C11EO＝5 alcohol ethoxylates 21 20

BPP 19 19

Sodium citrate 4 5

[4-[N-Nonanoyl-6-aminocaproyloxy]benzenesulfonate] sodium salt 6 7

Chloride salt of methylquaternized polyethoxylated hexamethylenediamine 1.2 1

Ethylenediamine disuccinic acid 1 1

Sodium Carbonate 7 7

Maleic acid-acrylic acid copolymer 3 3

Protease Pellets 0.40 0.4

Amylase pellets 0.8 0.8

Cellulase Pellets 0.50 0.5

Sodium percarbonate 16 -

Sodium perborate - 15

Foam suppressant 1.5 1.5

Spices 0.5 0.5

Titanium dioxide 0.5 0.5

Brightener 0.14 0.2

Thixatrol ST 0.1 0.1

Catalyst 0.03 0.03

Spotted ornaments 0.4 0.4

Minor components up to 100%

The resulting compositions of Table 1 are structured, stable, pourable, anhydrous heavy duty liquid laundry detergents having excellent enzymatic stain and soil removal performance when used in normal fabric laundering operations. The viscosity measured at 25°C at a shear rate of 20s ^-1 is about 2200cps, and the yield value at 25°C is about 8.9Pa.

Claims (6)

1. non-aqueous liquid detergent compositions that comprises SYNTHETIC OPTICAL WHITNER and/or bleach precursor, one or more enzyme granulates, it is characterized in that described detergent composition also comprises quadrol-N, the ammonium salt of N '-disuccinic acid or its basic metal, alkaline-earth metal, ammonium or replacement, or its mixture.

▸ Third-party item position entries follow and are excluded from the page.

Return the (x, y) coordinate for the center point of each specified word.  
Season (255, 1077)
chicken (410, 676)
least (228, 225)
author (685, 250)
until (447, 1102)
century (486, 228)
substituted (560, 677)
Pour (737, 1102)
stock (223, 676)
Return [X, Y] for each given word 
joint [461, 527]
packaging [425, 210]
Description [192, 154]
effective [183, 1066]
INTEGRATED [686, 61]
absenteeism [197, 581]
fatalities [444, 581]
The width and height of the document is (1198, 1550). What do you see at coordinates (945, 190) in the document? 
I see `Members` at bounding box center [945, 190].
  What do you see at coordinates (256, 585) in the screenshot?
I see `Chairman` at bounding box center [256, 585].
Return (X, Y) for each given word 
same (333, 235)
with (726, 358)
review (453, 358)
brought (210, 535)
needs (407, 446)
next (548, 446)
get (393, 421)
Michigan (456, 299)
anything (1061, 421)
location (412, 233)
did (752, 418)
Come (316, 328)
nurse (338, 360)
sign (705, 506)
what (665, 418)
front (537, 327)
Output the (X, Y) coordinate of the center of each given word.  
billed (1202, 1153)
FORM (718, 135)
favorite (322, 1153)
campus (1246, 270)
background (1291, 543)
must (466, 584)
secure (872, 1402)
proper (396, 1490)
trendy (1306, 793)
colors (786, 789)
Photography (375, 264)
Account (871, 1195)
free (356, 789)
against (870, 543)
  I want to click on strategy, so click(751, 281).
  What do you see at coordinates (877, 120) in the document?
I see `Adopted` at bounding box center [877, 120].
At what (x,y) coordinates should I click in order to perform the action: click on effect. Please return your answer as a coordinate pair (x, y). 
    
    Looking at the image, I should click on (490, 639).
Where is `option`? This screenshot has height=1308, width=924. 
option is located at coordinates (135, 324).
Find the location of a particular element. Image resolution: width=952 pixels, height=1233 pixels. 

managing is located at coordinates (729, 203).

2. according to the non-aqueous detergent compositions of claim 1, wherein said enzyme is selected from cellulase, proteolytic enzyme, amylase, lipase and/or peroxidase.

3. according to the non-aqueous detergent compositions of claim 2, wherein said enzyme is selected from amylase.

4. according to the non-aqueous detergent compositions of claim 1-3, wherein said SYNTHETIC OPTICAL WHITNER is selected from percarbonate and/or perborate.

5. according to the non-aqueous detergent compositions of claim 4; wherein said bleach precursor is selected from (6-decoyl amino-caproyl) oxygen base benzene sulfonate; (the amino caproyl of 6-nonanoyl) oxygen base benzene sulfonate, (6-caprinoyl amino-caproyl) oxygen base benzene sulfonate and their mixture.

6. according to the non-aqueous liquid detergent compositions of claim 1-5, it comprises and is less than 5% free-water.